I was behind in my magazine reading, so I hadn't seen the thing in the last New Yorker about a collection of interviews with Bob Dylan coming out in book form.

The author (of the article) says that Dylan is, at least, a better interview than Elvis, because Elvis really just didn't have anything to say. But the thing about Dylan is, he lies. He lies like a dog. He also doesn't brook fools. But, of course, the other thing is that interviews used to be so much worse for musicians because the interviewers were a thousand years old and the music was new. I mean, you've seen the footage of interviews with the Beatles and Stones and Bob and everyone back then. Nobody in the media knew what to do.

(We saw a very funny example of this recently - a retrospective on drugs and pop culture and music, in which an interviewer asked Lou Reed whether, given that he made so many drug references in his songs, he himself used drugs. Perfectly straight, perfectly sincere, Lou replied that he was high on life, thank you very much. J and I nearly peed our pants laughing. It was nice not to hate Lou Reed for a minute.)

But back to the Dylan piece.

In one excerpt, from 1978, Bob talks about the "wild mercury" sound from Blonde on Blonde and before Highway 61, the Byrds and Beatles and "That ethereal twilight light, you know. It's the sound of the street with the sunrays, the sun shining down at a particular time, on a particular type of building. A particular type of people walking on a particular type of street. It's an outdoor sound that drifts even into open windows that you can hear. The sound of bells and distant railroad trains and arguments in apartment buildings and the clinking of silverware and knives and forks and beating with leather straps. ... All pretty natural sounds. It's water, you know water trickling down a brook. It's light flowing through the -"

Interviewer: "Late-afternoon light?"

Bob: "No, it's usually the crack of dawn. Music filters out to me in the crack of dawn."

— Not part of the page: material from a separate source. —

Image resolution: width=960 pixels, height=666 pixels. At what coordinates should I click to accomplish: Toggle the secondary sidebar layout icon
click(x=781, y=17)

And, at the end of the article, the author won my heart unreservedly:
"Dylan is also, despite the silly things people said about his voice when he started out, one of pop music's greatest vocalists. His chief weakness is a tendency to shout, particularly in performance (and he is, let us say, an inconsistent performer); but, when he is in control of the instrument, no one's voice, with that kind of music, is more textured or more beautiful. Ninety percent of musicianship is phrasing, and the easiest way to appreciate Dylan's genius for phrasing is to listen to him, on bootlegs or on the late albums of traditional songs, perform songs that he didn't write - "Folsom Prison Blues," or "People Get Ready," or "Froggie Went A-Courtin." He gets it all. When my children were little, we used to have a cassette around the house of songs for kids by pop stars, on which Dylan did "This Old Man" ("With a knick-knack paddywhack, give the dog a bone"). That performance had the weight of the whole world in it. I listened to it a hundred times and never got tired of it. You can refute Hegel, Yeats said, but not the Song of Sixpence."

Ahhhhh.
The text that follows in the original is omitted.